Introduction and objectives: It has been suggested that high doses of statins can be more effective in reducing the incidence of new cardiovascular events than conventional doses. The present study analyzed the effect of increasing the atorvastatin dose to 80 mg/day on indices of inflammation (C-reactive protein or CRP), thrombogenesis (prothrombin fragment [F1+2]) and fibrinolysis (tissue-type plasminogen activator antigen, t-PA, and its inhibitor PAI-1) in high-risk patients with ischemic heart disease.

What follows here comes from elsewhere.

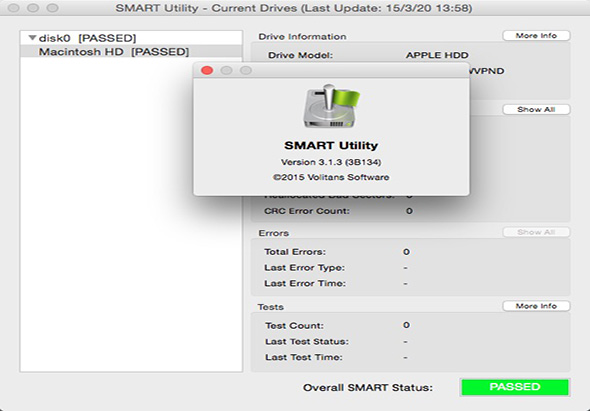Collapse the disk0 disclosure triangle
This screenshot has height=411, width=590.
pos(32,38)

Patients and method: We studied 27 patients with high-risk coronary heart disease who had lipid levels above those recommended despite treatment with atorvastatin at 40 mg/day. At baseline, patients were compared with 21 normocholesterolemic subjects without arteriosclerotic disease. Twenty-four patients were reevaluated 3 months after the atorvastatin dose was increased to 80 mg/day.
Results: The CRP, F1+2, t-PA and PAI-1 levels were significantly higher in patients than control subjects (all P<.05). After the atorvastatin dose was increased, significant reductions in CRP, F1+2, and PAI-1 levels were observed (P<.05). There was a significant positive correlation between the reduction in cholesterol level and that in F1+2 (r=0.43; P=.023). No other significant correlations were found.
Conclusions: In a group of patient with high-risk heart disease and elevated lipid levels, increasing the atorvastatin dose led to significant improvements in inflammatory, thrombogenic, and hypofibrinolytic states.